Candidat surprise de cette élection présidentielle 2022, Eric Zemmour n’est pas parvenu à maintenir la dynamique qui le portait en début de campagne. Battu avec 7,1% des voix, il doit désormais se tourner vers la suite. Plusieurs scénarios, jamais simples, se trouvent face à lui.
Les législatives dans le viseur, pour s’ancrer en politique
Eric Zemmour avait déjà assuré cette semaine que s’il ne parvenait pas à être élu à l’Elysée (ce qui est donc le cas), il serait candidat aux législatives. Il indiquait même se voir en futur «chef de l’opposition». Une ambition qui doit donc passer par le scrutin du mois de juin. «Cela va être très difficile pour lui», anticipe Bruno Jeanbart, politologue et vice-président d’OpinionWay. «Lorsque vous n’êtes pas parmi les deux premiers d’une présidentielle, il est très compliqué de convertir son attractivité aux législatives».
Ce nouveau rendez-vous «va être tout à fait essentiel», reprend Bruno Cautrès, politologue au CNRS et au Cevipof de Sciences Po. «S’il n'arrive pas à se faire élire député, ça va être difficile pour lui de continuer à expliquer que les Français l'adorent. Mais s’il est à l’Assemblée, ça change tout. Il pourrait même parvenir à constituer un petit groupe, avec des députés LR déçus».
L’avenir politique personnel d’Eric Zemmour devrait donc reposer énormément sur les scrutins des 12 et 19 juin prochain. D’autant qu’il n’est pas seul à avoir le profil pour prendre la tête du camp nationaliste. «Imaginons un scénario où Marion Maréchal est élue députée et pas Eric Zemmour», avance Bruno Cautrès. «Pour lui ce serait une situation assez embêtante». Sans compter sur la présence de Marine Le Pen, même s’il faudra attendre le second tour pour connaître son avenir (élue présidente, retrait de la politique ou poursuite au RN ?). Il faudra aussi compter sur les ambitions de Jordan Bardella, lui aussi bien ancré dans ce courant d’idée, et qui pourrait devenir un sérieux rival.
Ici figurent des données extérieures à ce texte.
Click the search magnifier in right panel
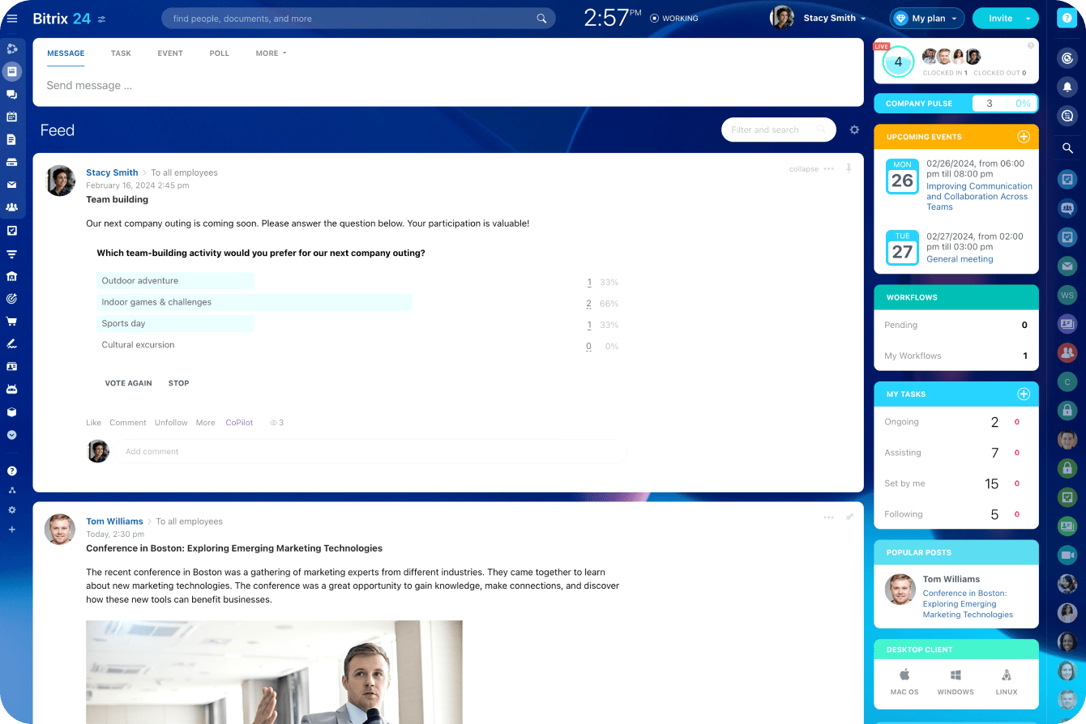Viewport: 1086px width, 724px height. pyautogui.click(x=1067, y=148)
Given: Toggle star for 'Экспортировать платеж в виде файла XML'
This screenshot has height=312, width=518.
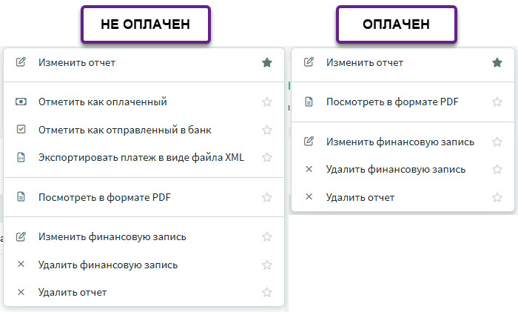Looking at the screenshot, I should point(267,157).
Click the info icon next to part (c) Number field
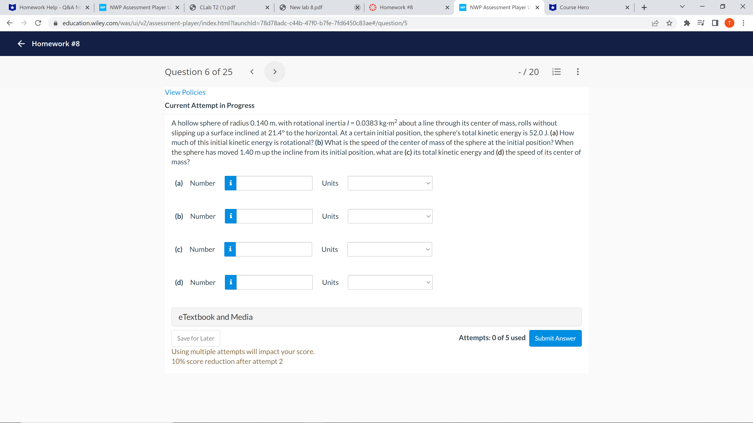Image resolution: width=753 pixels, height=423 pixels. 231,249
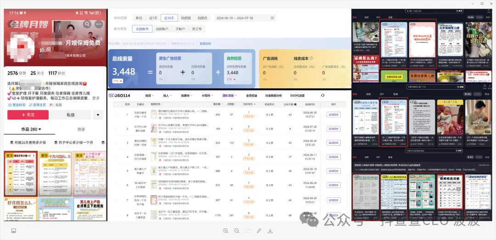Click the refresh icon in DSO114 navbar
The height and width of the screenshot is (240, 496).
click(x=322, y=95)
Une alliance avec le Rassemblement national ?
Face à cet avenir politique pouvant s’avérer compliqué, Eric Zemmour pourrait-il être tenté de nouer des alliances avec le Rassemblement national ? Si cela permettrait de former un pôle identitaire puissant, la chose semble peu probable. Il a cependant appelé à voter pour Marine Le Pen au second tour de l'élection présidentielle. Ne pas le faire aurait été une faute politique, s’accordent les deux spécialistes, mais plus par risque de casser son image anti-Macron (et de décevoir ses électeurs, dont il a besoin pour les législatives) que par réelle volonté de rapprochement.
L’union des droites, une possibilité ?
Cherchant toujours à créer autour de lui une «union des droites», allant de la frange dure des Républicains au Rassemblement national, Eric Zemmour devrait poursuivre ses efforts après la présidentielle. S’il est possible que certains membres des LR puissent le rejoindre, surtout avec le score très faible de Valérie Pécresse (4,6%), la qualification de Marine Le Pen au second tour rend peu envisageable la fuite des cadres RN avant les législatives. «A court terme, je n’envisage pas cette union des droites», résume ainsi Bruno Jeanbart. «En revanche, je ne dis pas que ça ne peut pas se produire au cours du prochain quinquennat».
Bruno Cautrès va plus loin, en pointant «des obstacles majeurs» qui pourrait rendent la chose, telle qu’elle est imaginée par le leader de Reconquête, hypothétique : «sociologiquement, les droites Pécresse, Le Pen ou Zemmour sont diversifiées. Au RN l'électorat est populaire. Il y a un gouffre avec celui des Républicains ou d'Eric Zemmour». Difficile, dans ce contexte, de l’imaginer s’imposer à court terme à la tête d’une nouvelle force politique regroupant ces trois courants.